Sabía que si en esos momentos percibía unos pasos sospechosos, si intuía la presencia de mi perseguidor, la siguiente noche temblaría entre los brazos de David. A mi perseguidor no le importaba adonde me dirigiera, y era real.
Unas alas negras, la sensación de que algo siniestro se cernía sobre mí, una densa humareda, y la luz. No pienses en ello. Ya has pensado en bastantes cosas desagradables esta noche.
¿Cuándo volvería a tropezarme con un mortal como Roger? ¿Cuándo vería a otro ser que emitiera una luz tan brillante y especial? El muy cabrón no había dejado de preguntarme quién era yo mientras le partía los huesos y le chupaba la sangre. Además había logrado hacer que la estatua pareciera cobrar vida a través de un débil impulso telepático. Sacudí la cabeza. No, debí de ser yo mismo quien provocó aquella reacción. Pero ¿cómo? ¿Qué es lo que había hecho?
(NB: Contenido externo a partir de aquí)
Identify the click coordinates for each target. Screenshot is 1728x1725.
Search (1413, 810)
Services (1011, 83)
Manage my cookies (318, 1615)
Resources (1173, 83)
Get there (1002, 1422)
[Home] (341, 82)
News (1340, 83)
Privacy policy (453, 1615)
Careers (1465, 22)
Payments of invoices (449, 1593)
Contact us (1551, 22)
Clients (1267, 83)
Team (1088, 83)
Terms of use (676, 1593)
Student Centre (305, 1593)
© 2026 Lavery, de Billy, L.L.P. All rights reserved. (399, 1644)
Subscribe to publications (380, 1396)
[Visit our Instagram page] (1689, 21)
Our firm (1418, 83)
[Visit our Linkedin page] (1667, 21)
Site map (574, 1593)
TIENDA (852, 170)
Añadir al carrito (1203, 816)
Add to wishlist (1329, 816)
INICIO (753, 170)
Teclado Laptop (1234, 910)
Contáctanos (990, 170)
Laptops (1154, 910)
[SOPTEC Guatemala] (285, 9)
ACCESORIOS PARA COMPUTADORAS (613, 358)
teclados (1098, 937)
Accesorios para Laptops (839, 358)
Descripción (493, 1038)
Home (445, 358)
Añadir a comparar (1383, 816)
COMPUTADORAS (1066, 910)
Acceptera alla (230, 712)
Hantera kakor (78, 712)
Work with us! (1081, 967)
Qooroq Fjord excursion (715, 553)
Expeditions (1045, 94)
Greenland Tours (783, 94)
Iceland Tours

¿Es posible que durante los meses que había seguido a Roger hubiera llegado a amarlo hasta el punto de hablarle mientras le estaba matando, a través de un silencioso soneto de amor? No, había bebido su sangre y me había apoderado de él, de su vida. Roger estaba dentro de mí.
En aquel momento apareció un coche que circulaba lentamente en la oscuridad y se detuvo junto a mí; unos mortales me preguntaron si no tenía dónde dormir. Respondí con un vago movimiento de cabeza, atravesé el pequeño camposanto, pisando las tumbas mientras me abría camino entre las lápidas, y me dirigí corriendo hacia el Village.
Supongo que los amables mortales se quedaron estupefactos al ver a un joven rubio, con un elegante traje azul marino y un vistoso
foulard
alrededor del cuello, sentado en los fríos escalones de la pequeña iglesia, que de golpe se esfuma. Lancé una sonora carcajada, cuyo eco se propagó entre los altos muros de ladrillo. Oí una música que sonaba cerca, vi a unas parejas que iban cogidas del brazo, percibí voces humanas, el aroma de comida. Por la calle transitaban numerosos jóvenes lo bastante fuertes y sanos para sostener que los rigores del invierno resultaban divertidos.